Elena observó cómo sus tres compañeras eran conducidas, una a una, hacia puertas de madera con ventanales opacos. No regresaban. Nadie preguntaba por ellas. Ella misma empezó a dudar: ¿acaso estaba exagerando? ¿No sería, simplemente, un análisis de rutina antes de marcharse? Intentó calmar su ansiedad.

Cuando se acercó al escritorio, la anciana la miró de arriba abajo. Sus ojos eran pequeños, pero en ellos se adivinaba la sospecha: sabían que ella no pertenecía a esa fila. Aun así, tras un silencio que se prolongó demasiado, le señaló un pasillo estrecho.

Elena lo recorrió con el corazón en la garganta. Cada paso resonaba en el suelo de piedra, como si caminara dentro de una iglesia abandonada. La sala al final del pasillo estaba iluminada por tubos fluorescentes temblorosos. Una médica cubierta con bata, cofia y barbijo la recibió con una mueca que pretendía ser sonrisa. Los azulejos amarillentos desprendían un olor a desinfectante viejo y óxido. En un rincón, una camilla metálica esperaba.

—Recuéstese, por favor —pidió la doctora con voz neutra.
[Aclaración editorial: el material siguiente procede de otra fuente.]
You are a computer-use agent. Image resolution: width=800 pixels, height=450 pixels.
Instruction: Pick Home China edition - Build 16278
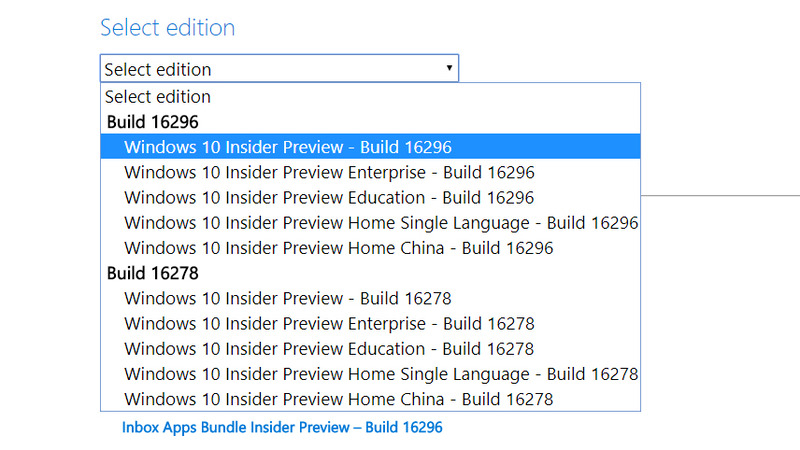338,399
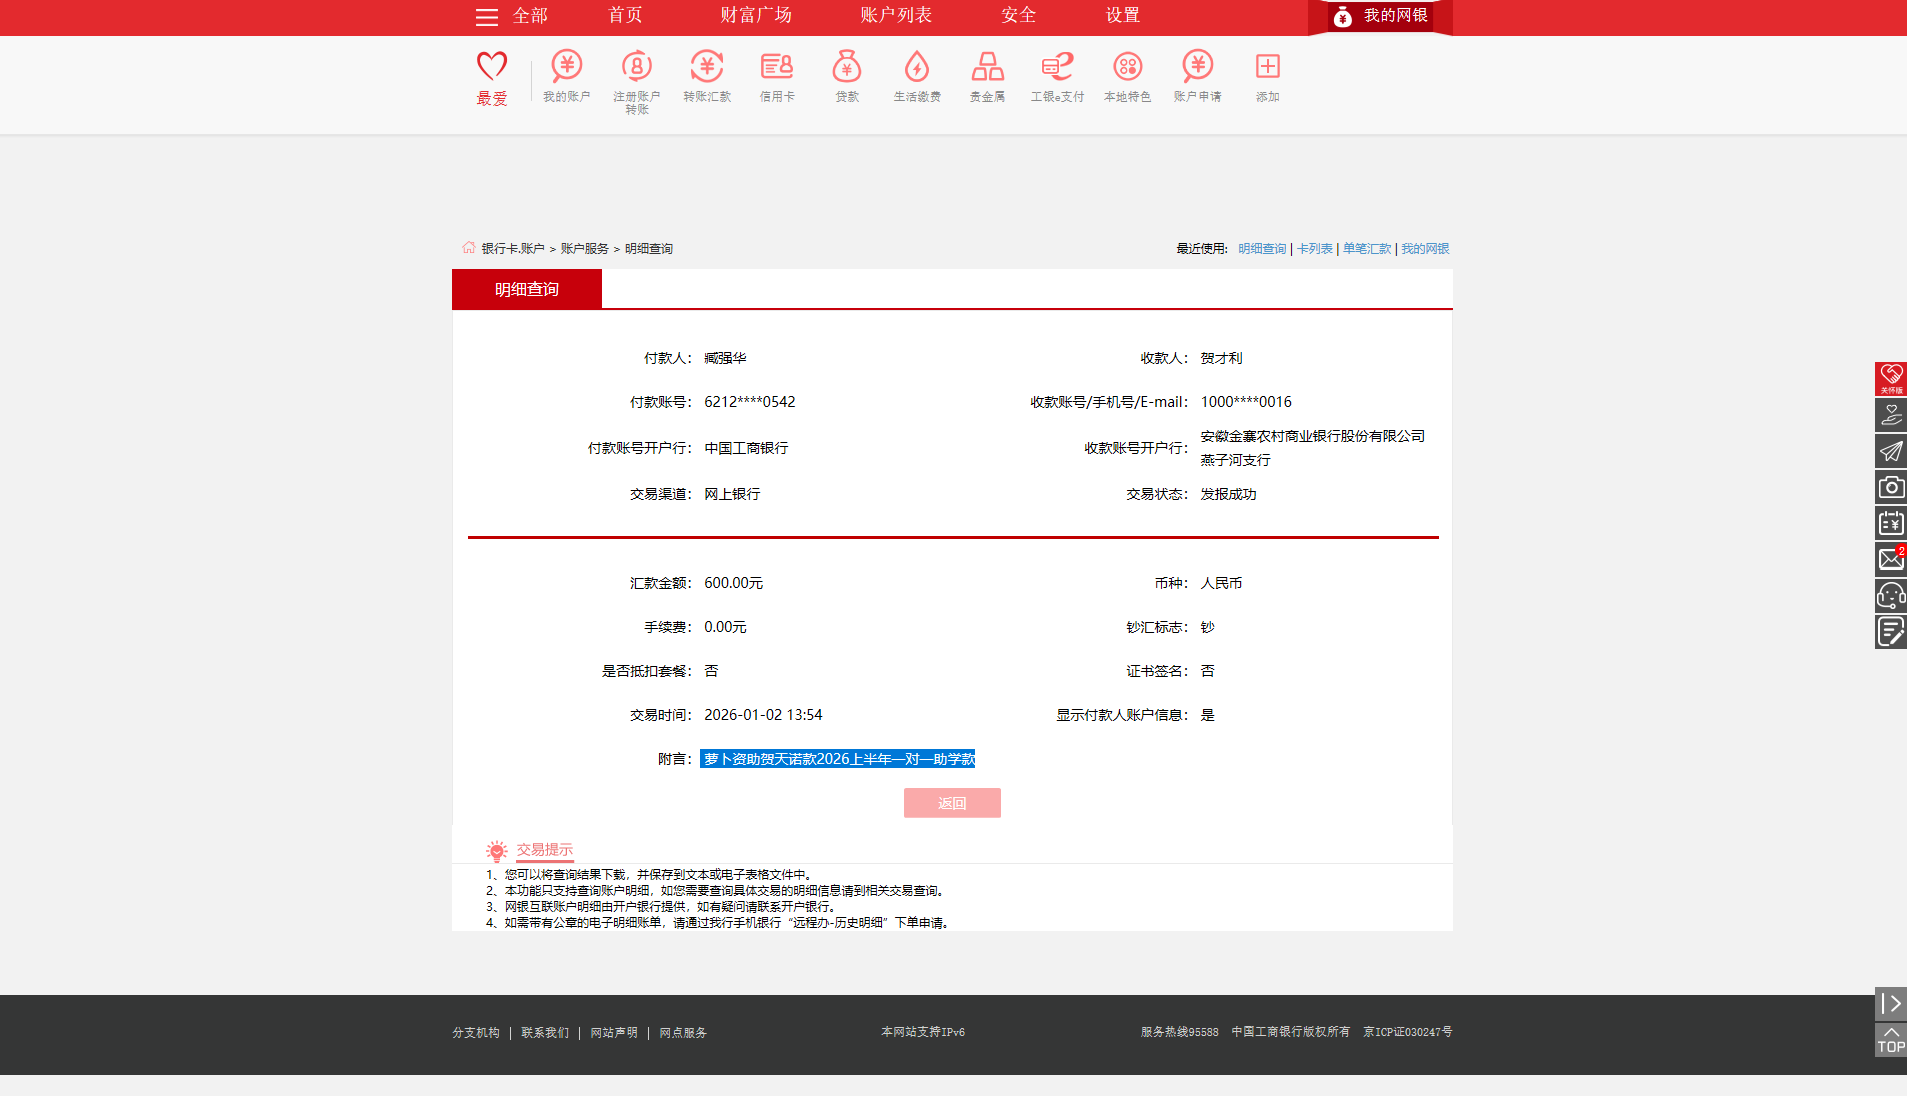Expand the hamburger menu next to 全部

(486, 17)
Elena obedeció. Apenas lo hizo, sintió un pinchazo en la pierna. El líquido frío comenzó a recorrerle la sangre. Sus párpados se volvieron pesados. Intentó resistirse, abrir más los ojos, enfocar algo que la mantuviera consciente. Entonces lo vio: por el ventanal entreabierto, en el patio exterior, había una fila interminable de carritos de golf. Todos alineados con precisión, como en una exhibición. Sobre cada uno, cuerpos inmóviles cubiertos con mantas blancas aguardaban a ser trasladados. Pero, ¿a dónde?

Elena parpadeó, luchando contra el sueño.
Y ya no supo si aquello había sido real o una ilusión provocada por la droga.